## TASK DESCRIPTION
The output should consist solely of the line containing "Screen dimensions: 1568x633" and all lines after it through the final line of the entries below, reproduced exactly.

## RECORDS FOR THE TASK
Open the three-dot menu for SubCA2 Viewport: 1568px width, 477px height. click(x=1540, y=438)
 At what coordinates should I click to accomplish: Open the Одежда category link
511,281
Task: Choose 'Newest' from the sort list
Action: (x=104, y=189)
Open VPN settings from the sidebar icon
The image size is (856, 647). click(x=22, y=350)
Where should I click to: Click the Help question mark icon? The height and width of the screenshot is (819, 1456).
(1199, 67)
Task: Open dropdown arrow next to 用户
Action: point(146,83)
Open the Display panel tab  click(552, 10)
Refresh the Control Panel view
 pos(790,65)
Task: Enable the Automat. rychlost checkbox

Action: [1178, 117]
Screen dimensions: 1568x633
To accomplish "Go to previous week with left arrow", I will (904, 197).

## SOLUTION TO THIS TASK
Screen dimensions: 1568x633
To accomplish "Go to previous week with left arrow", I will (904, 197).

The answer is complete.